Kemudian, ia melanjutkan pelajaran di Madinah dengan Imam Haramain, Syekh al-Islam Muhammad bin Sulaiman al-Kurdi, dan Syekh Abdul Karim as-Samani al-Madani, selama sekitar 5 tahun.

Selama belajar di tanah suci, al-Banjari berteman akrab dengan Syekh Abdus Samad al-Palimbani, Abdul Wahab Bugis (Sadanring Daeng Bunga Wardiyah), dan Syekh Abdurrahman Masri, masing-masing berasal dari Palembang (Sumatera Selatan), Ujung pandang (Sulawesi­ Selatan), dan Jakarta. Keempat sahabat ini dikenal dengan sebutan “Empat Serangkai dari Jawa”.

Pada mulanya, empat serangkai ini bermaksud melanjutkan studi ke Mesir, tetapi Syekh al-Islam Muhammad bin Sulaiman al-Kurdi menasihatkan agar mereka kembali ke kampung halaman untuk membina umat. Imam Haramain itu menganggap ilmu mereka sudah cukup dan tidak perlu belajar lagi di Mesir. Di samping itu, tenaga mereka dibutuhkan di daerah masing-masing.

Atas nasihat tersebut, keempat sahabat ini kembali ke Indonesia. Tetapi sebelum ke Kalimantan, al-Banjari bersama Syekh Abdul Wahab Bugis tinggal di Jakarta, di tempat sahabatnya Syekh Abdurrahman Masri, selama beberapa bulan.

Di sini al-Banjari membetulkan arah kiblat beberapa masjid yang menurut pengetahuan dan keyakinannya tidak tepat. Masjid yang dibetulkan arah kiblatnya oleh al-Banjari antara lain Masjid Jembatan Lima, Masjid Luar Batang, dan Masjid Pekojan.

Di mihrab Masjid Jembatan Lima terdapat catatan berbahasa Arab bahwa arah kiblat masjid itu diputar ke kanan sekitar 25 derajat oleh al-Banjari pada 4 Safar 1186 (sekitar 7 Mei 1772).

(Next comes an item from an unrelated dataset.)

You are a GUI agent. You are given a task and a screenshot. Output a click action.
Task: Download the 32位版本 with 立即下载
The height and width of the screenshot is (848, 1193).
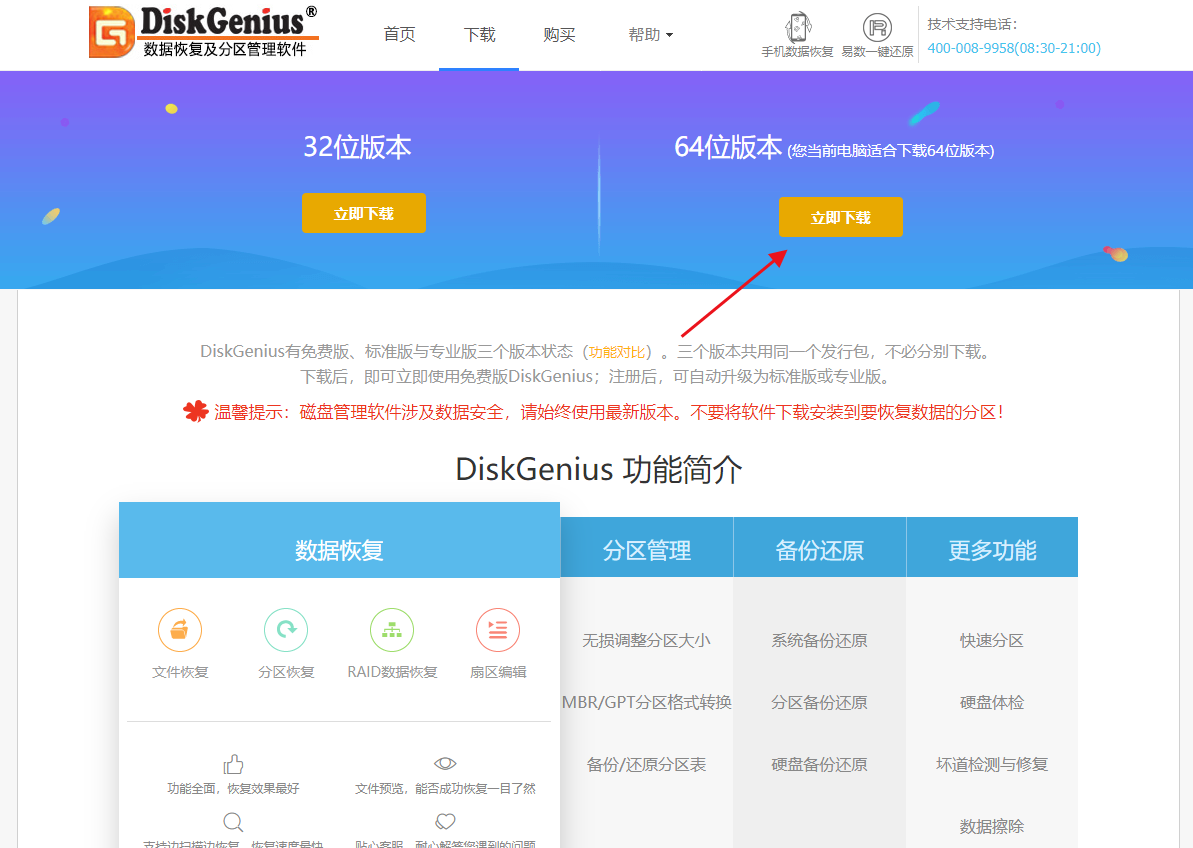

Al-Banjari tiba di Martapura (ibukota Kesultanan Banjar) pada Ramadan 1186 (Desember 1772). Sejak itu sampai wafatnya (Kalampayan, Astambul, Banjar, Kalimantan Selatan, 6 Syawal 1227/13 Oktober 1812) ia mengabdikan dirinya membina masyarakat dan mengembang kan Islam.

Dalam kegiatan pembinaan masyarakat ini, ia dibantu Syekh Abdul Wahab Bugis yang ketika itu sudah menjadi menantunya. Syekh Abdul Wahab Bugis dinikahkan al-Banjari dengan putrinya, Syarifah, di Mekah, tidak lama setelah al-Banjari menerima surat dari sultan Banjar bahwa istrinya, Bajut, melahirkan anak dan sudah dewasa.

Langkah pertama yang dilakukan al-Banjari setibanya di Martapura ialah membina kader-kader ulama, khususnya di lingkungan keluarganya sendiri. Untuk itu, ia tidak tinggal di istana seperti sebelum ia berangkat ke tanah suci.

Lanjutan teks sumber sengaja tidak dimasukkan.